The Cuban State does not pay private fruit exporters because "no currency"

The Cuban State does not pay private fruit exporters because "no currency"

“Annoyance is little for what I have, I’m lit like a bonfire,” says Luis Mario Godínez, producer, along with his father and brothers, of marabú charcoal in Cabaiguán, Sancti Spíritus. The family has been waiting for more than four months to be paid the amount in foreign currency for the export of their product.

“For our part, we did everything well, we delivered quality coal on time, but they have not yet given us the payment in MLC (freely convertible currency) that they promised us,” laments Godínez. The producer points to the state-owned Cubaexport as “the bottleneck where the money has been locked up.”

In June 2020, the Government opened up to allowing exports to the private sector and cooperatives, as long as they did so through state companies. Only two years later, it was authorized that the MSMEs that perform technological services and those linked to renewable energies could export directly.

Since then, the official press has devoted extensive reports to farmers who export lemons or avocados to European markets, but has said little about compliance with payments by official intermediaries.

“God willing, what we need is for them to pay us,” implores a producer from Santo Domingo, in Villa Clara, who has used the state-owned company Frutas Selectas to export mangoes and citrus. “We haven’t seen the currency yet but every month they tell us it’s coming soon.”

“And it is not only happening with private producers, state companies are also suffering defaults and delays in the foreign exchange that export entities owe them”

According to this peasant, “there is a lot of discomfort and no one clarifies what is happening, some say that the Ministry of Economy and Planning has ordered the payments to MLC to stop, but no one comes here to show their faces and explain to us. In a few weeks I I’ll be harvesting again and if things continue like this I won’t export again”.

Frutas Selectas is the same company that three years ago announced with great fanfare the export of lemons to Spain by a farmer. On that occasion, this newspaper verified that the product did not appear in the Spanish markets.

“My clients are very upset,” admits a Commerce worker who manages the shipment of honey, coal and fruit from private farms to state companies that export the products in the province of Ciego de Ávila. “They send and send merchandise but they don’t get paid,” he comments on condition of anonymity to 14ymedio.

“And it is not only happening with private producers, state companies are also suffering defaults and delays in the foreign currency that export entities owe them,” he warns.

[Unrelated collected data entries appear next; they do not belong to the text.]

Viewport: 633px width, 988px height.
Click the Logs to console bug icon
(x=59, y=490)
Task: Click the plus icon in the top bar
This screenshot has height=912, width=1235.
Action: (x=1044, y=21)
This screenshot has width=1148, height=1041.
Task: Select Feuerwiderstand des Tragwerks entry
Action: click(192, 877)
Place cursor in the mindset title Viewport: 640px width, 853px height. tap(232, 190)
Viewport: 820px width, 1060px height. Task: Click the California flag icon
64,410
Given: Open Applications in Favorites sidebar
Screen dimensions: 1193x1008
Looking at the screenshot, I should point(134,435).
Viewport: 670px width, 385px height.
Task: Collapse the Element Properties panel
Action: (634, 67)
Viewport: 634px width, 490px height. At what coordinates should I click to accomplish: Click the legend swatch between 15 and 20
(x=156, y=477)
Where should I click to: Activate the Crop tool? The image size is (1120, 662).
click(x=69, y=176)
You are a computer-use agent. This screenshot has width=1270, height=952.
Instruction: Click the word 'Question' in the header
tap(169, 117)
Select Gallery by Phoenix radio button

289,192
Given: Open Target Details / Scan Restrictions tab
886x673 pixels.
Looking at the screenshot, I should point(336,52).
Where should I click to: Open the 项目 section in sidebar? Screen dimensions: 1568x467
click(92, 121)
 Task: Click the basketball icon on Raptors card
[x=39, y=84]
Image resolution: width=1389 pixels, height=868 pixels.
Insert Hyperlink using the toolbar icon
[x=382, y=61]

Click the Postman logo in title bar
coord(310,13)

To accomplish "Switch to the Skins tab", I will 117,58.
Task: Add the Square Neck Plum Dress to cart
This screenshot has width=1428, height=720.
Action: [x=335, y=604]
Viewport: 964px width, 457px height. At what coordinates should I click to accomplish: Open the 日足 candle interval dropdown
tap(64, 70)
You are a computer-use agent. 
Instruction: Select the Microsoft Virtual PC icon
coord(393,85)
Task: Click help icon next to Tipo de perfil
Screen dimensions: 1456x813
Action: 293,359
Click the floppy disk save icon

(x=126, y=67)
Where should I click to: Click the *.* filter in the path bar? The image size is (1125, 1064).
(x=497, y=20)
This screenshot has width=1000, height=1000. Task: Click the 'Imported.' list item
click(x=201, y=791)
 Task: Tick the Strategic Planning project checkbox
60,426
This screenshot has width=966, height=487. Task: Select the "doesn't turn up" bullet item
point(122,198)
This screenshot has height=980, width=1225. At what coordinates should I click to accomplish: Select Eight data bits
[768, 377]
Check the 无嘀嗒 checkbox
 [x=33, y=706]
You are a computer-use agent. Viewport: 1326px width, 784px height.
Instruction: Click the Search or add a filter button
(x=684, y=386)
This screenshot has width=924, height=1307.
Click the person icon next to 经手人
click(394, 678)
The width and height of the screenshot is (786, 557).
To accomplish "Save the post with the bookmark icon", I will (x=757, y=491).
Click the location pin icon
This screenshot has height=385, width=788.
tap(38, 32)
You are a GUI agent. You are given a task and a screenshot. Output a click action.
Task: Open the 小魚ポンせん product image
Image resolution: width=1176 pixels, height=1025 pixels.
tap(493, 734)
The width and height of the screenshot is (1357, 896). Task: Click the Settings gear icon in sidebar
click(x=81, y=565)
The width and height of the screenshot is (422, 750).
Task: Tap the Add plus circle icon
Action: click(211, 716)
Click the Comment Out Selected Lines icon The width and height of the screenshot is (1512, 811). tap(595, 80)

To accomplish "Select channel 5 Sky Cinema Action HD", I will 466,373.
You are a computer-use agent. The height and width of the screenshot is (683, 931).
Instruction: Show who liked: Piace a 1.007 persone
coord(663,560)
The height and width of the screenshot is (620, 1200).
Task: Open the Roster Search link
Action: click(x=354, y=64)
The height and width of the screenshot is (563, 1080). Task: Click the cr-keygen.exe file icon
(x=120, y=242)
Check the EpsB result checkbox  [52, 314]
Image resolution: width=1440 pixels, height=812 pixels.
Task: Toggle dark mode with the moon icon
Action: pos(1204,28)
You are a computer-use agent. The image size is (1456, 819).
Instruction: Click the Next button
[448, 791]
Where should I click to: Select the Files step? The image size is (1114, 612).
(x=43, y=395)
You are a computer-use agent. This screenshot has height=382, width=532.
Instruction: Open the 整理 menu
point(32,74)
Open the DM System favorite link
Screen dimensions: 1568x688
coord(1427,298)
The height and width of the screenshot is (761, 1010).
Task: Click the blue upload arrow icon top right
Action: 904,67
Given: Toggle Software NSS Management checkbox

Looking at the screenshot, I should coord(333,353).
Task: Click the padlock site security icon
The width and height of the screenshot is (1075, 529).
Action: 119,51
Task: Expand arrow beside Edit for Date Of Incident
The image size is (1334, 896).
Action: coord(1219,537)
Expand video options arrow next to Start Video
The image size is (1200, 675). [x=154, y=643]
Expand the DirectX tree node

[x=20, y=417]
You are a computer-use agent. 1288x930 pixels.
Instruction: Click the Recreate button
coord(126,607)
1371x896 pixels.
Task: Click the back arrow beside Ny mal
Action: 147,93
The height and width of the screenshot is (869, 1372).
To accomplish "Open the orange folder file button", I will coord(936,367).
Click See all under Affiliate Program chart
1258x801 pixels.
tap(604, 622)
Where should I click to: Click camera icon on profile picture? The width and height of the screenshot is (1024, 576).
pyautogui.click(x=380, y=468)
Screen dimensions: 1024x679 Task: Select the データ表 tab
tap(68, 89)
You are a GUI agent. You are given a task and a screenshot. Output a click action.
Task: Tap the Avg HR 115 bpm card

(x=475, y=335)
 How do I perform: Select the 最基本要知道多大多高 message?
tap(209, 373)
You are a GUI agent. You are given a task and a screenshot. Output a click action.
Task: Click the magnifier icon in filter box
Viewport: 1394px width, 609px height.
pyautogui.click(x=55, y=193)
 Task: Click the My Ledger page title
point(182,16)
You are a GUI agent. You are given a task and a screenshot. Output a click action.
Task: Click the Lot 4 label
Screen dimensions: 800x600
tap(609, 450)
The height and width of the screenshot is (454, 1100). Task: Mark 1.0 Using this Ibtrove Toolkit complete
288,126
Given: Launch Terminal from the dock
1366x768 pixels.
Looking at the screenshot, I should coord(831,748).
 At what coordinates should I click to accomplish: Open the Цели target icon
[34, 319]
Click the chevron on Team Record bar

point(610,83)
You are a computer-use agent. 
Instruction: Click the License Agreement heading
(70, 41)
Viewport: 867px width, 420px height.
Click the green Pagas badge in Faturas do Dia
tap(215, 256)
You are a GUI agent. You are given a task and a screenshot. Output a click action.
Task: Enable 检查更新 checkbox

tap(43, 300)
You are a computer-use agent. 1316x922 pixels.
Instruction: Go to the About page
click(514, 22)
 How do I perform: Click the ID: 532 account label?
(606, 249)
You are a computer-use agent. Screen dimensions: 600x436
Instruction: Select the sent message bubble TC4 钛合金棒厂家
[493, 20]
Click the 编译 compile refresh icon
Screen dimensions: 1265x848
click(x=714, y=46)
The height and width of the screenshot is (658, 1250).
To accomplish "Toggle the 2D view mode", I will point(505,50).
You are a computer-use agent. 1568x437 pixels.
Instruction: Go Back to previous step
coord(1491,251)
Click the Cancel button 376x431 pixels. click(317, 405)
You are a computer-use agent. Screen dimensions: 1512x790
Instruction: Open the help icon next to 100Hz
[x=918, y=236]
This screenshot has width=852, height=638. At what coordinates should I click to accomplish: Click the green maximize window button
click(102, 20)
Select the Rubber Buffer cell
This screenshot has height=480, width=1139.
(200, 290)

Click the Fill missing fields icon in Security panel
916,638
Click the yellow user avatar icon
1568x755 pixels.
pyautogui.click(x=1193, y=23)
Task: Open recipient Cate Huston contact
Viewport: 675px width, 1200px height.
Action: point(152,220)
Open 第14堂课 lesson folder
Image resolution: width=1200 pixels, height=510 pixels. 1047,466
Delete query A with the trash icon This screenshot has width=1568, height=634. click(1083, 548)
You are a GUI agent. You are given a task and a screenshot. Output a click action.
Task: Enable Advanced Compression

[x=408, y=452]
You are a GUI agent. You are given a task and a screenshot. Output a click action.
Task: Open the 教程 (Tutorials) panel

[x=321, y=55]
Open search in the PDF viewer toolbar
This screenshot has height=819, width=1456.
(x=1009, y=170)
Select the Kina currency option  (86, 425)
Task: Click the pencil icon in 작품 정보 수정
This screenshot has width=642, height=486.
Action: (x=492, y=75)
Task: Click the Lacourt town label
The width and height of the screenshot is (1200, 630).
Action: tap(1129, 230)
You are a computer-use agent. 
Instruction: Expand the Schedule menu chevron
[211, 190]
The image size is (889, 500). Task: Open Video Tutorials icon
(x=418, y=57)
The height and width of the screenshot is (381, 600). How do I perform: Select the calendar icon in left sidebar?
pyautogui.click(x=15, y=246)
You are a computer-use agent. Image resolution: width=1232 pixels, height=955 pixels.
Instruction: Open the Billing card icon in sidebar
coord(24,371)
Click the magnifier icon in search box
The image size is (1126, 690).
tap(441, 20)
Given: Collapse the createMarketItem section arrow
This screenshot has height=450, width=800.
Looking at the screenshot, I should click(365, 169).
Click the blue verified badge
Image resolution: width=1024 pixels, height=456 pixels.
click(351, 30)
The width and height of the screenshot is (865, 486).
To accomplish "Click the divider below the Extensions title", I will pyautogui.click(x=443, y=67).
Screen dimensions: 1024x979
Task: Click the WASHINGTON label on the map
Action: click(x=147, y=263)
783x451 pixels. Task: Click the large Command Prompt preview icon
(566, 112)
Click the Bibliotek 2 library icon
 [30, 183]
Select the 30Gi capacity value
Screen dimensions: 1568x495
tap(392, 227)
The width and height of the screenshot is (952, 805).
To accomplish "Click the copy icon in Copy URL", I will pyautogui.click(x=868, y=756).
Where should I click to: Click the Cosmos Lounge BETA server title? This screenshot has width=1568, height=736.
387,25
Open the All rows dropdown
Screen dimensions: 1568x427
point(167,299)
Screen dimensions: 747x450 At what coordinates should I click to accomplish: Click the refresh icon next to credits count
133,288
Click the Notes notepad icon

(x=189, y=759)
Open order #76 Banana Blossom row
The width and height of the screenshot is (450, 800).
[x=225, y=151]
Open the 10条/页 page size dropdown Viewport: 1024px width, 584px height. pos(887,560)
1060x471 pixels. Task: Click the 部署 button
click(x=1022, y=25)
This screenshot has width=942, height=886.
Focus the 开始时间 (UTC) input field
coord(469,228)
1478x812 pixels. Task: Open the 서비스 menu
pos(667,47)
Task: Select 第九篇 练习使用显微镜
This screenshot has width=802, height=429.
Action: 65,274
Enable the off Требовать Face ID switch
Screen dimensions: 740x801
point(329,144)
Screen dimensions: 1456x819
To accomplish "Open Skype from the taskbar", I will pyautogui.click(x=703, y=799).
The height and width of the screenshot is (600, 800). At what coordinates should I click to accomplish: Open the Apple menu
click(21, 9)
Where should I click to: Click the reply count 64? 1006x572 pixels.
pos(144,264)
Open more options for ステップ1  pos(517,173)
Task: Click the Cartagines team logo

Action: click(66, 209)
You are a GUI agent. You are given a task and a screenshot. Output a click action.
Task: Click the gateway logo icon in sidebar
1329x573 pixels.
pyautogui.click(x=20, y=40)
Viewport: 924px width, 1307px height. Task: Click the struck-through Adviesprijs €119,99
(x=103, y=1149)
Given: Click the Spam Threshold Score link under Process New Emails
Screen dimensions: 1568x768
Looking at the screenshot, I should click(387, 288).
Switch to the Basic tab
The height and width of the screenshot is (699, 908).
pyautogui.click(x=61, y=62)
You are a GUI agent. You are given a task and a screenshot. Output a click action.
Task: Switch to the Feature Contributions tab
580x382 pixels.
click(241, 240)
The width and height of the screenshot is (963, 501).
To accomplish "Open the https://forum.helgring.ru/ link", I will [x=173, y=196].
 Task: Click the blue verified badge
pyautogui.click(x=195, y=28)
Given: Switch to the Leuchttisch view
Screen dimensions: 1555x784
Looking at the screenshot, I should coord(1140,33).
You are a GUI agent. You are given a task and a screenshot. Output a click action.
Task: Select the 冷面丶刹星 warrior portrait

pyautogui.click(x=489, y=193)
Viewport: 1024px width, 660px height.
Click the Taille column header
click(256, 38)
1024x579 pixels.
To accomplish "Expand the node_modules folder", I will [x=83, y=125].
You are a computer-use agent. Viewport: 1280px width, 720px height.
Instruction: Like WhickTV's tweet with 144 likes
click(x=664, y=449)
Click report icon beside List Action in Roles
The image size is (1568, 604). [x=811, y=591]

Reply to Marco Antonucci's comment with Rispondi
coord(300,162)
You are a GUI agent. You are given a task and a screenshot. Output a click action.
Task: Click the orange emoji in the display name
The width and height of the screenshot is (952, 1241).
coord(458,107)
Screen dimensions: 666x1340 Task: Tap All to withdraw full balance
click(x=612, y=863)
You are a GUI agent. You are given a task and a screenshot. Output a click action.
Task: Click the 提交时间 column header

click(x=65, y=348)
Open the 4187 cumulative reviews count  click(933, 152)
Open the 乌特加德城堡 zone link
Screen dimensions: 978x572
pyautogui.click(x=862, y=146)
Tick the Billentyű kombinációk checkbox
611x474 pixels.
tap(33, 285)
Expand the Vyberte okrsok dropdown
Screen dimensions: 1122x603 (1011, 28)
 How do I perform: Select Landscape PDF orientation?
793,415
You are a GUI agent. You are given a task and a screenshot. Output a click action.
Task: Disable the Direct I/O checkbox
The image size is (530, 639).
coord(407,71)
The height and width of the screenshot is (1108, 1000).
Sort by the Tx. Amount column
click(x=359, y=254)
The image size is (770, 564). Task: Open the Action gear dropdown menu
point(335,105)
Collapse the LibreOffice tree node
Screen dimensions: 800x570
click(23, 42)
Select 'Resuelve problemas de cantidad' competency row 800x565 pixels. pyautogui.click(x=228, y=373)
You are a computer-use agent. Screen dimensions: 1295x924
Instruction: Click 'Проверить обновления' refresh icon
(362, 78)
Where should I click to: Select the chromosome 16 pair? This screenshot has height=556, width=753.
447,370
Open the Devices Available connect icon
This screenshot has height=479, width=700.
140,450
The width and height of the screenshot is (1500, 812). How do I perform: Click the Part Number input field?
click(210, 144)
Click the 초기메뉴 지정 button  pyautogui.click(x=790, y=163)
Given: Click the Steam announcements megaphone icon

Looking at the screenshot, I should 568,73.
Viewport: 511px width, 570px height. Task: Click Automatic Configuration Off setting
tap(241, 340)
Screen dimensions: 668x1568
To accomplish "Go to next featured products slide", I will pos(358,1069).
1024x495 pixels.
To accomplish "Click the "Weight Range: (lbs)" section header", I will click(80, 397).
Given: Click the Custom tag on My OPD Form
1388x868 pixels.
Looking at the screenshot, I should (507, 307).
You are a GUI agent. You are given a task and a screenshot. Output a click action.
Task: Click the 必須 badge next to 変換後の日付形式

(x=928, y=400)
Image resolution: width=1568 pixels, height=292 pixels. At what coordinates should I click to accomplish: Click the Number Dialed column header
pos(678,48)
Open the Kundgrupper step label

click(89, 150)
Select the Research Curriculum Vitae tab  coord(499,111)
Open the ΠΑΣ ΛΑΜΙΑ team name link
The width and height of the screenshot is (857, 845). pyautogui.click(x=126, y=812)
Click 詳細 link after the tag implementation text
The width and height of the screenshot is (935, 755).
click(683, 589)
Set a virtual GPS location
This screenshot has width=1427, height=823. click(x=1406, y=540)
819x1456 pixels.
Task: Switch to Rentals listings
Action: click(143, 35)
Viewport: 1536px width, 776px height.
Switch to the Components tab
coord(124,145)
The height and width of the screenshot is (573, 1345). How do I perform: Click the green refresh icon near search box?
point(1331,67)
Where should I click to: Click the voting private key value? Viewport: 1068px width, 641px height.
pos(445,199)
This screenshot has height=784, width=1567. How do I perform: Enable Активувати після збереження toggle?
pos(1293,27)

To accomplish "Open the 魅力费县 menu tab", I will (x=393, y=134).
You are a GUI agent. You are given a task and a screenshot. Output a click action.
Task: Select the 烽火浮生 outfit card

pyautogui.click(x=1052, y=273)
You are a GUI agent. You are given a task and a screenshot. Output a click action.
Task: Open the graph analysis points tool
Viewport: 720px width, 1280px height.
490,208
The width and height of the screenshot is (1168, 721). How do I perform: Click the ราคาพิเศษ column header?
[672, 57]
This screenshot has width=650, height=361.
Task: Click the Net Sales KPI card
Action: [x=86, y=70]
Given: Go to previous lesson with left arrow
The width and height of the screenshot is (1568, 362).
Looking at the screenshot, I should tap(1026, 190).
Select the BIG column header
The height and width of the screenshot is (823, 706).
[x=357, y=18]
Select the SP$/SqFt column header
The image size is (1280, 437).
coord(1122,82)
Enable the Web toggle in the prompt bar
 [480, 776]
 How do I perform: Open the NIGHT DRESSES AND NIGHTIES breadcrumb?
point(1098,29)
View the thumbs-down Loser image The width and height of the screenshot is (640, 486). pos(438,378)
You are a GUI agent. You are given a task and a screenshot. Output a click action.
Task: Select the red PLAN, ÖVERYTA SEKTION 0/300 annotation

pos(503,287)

In the list of those most affected, he lists Apicuba, linked to the production of honey; La Estancia, focused on juices and jams; Tenpiel, tannery and skins, and the Fishing Company.

“We are the ones who have to put our faces before the private producers and the state companies to tell them that they could not be paid because there are no foreign currency,” says the Commerce employee. “This is not a problem now, the delays have been going on for more than four months.”

In the province of Cienfuegos, the scenario is repeated. The Plasencia brothers supply mangoes to the Arimao Citrus Company, which became the province’s “first export pole” when new legislation from the Ministry of Foreign Trade was approved three years ago that allowed private farmers to place their products in other countries. , always through the State.

“The opinion of the peasants of this area about the state trading companies is mostly negative”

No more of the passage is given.